- **Work instructions**
Below are entries; print them exactly from the first line through the one containing "Given: Open QQ penguin icon in taskbar".
----- Data section -----
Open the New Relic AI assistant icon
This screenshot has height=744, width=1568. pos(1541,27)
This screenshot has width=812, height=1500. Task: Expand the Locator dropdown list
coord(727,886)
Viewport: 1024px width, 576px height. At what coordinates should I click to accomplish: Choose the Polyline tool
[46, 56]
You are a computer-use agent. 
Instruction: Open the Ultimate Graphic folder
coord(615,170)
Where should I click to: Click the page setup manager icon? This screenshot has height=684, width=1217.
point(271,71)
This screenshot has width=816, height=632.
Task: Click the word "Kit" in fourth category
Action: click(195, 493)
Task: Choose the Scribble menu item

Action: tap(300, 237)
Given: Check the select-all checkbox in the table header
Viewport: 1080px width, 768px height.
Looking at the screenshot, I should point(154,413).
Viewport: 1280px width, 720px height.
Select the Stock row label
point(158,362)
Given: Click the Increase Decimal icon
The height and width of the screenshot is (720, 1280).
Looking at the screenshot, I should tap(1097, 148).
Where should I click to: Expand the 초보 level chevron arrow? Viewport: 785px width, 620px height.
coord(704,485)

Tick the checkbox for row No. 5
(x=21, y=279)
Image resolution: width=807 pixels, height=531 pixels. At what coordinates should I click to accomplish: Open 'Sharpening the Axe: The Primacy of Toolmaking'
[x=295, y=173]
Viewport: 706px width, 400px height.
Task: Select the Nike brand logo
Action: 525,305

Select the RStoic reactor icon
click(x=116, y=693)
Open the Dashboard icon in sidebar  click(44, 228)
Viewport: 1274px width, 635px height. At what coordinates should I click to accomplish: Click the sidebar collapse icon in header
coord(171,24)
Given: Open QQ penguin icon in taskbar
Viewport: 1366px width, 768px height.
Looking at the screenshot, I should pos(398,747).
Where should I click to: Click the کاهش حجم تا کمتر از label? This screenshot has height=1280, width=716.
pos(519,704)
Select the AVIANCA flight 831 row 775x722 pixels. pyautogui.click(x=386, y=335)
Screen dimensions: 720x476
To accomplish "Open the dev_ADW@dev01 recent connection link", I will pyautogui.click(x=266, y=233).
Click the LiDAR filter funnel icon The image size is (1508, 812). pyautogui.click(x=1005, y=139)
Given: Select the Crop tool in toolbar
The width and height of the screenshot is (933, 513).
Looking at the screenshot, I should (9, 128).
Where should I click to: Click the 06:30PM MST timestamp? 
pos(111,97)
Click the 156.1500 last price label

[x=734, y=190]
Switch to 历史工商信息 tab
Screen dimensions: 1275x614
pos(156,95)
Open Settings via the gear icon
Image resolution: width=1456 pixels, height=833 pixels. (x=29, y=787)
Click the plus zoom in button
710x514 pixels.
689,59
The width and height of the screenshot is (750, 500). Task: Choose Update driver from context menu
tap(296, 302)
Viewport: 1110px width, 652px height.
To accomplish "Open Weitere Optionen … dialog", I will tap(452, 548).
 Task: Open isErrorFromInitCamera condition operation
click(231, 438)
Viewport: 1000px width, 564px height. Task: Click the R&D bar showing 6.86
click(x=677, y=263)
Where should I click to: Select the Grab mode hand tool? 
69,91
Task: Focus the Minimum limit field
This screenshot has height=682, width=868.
-----
- **Your solution**
Open the New Relic AI assistant icon
This screenshot has height=744, width=1568. pos(1541,27)
This screenshot has width=812, height=1500. Task: Expand the Locator dropdown list
coord(727,886)
Viewport: 1024px width, 576px height. At what coordinates should I click to accomplish: Choose the Polyline tool
[46, 56]
You are a computer-use agent. 
Instruction: Open the Ultimate Graphic folder
coord(615,170)
Where should I click to: Click the page setup manager icon? This screenshot has height=684, width=1217.
point(271,71)
This screenshot has width=816, height=632.
Task: Click the word "Kit" in fourth category
Action: click(195, 493)
Task: Choose the Scribble menu item

Action: tap(300, 237)
Given: Check the select-all checkbox in the table header
Viewport: 1080px width, 768px height.
Looking at the screenshot, I should point(154,413).
Viewport: 1280px width, 720px height.
Select the Stock row label
point(158,362)
Given: Click the Increase Decimal icon
The height and width of the screenshot is (720, 1280).
Looking at the screenshot, I should tap(1097, 148).
Where should I click to: Expand the 초보 level chevron arrow? Viewport: 785px width, 620px height.
coord(704,485)

Tick the checkbox for row No. 5
(x=21, y=279)
Image resolution: width=807 pixels, height=531 pixels. At what coordinates should I click to accomplish: Open 'Sharpening the Axe: The Primacy of Toolmaking'
[x=295, y=173]
Viewport: 706px width, 400px height.
Task: Select the Nike brand logo
Action: 525,305

Select the RStoic reactor icon
click(x=116, y=693)
Open the Dashboard icon in sidebar  click(44, 228)
Viewport: 1274px width, 635px height. At what coordinates should I click to accomplish: Click the sidebar collapse icon in header
coord(171,24)
Given: Open QQ penguin icon in taskbar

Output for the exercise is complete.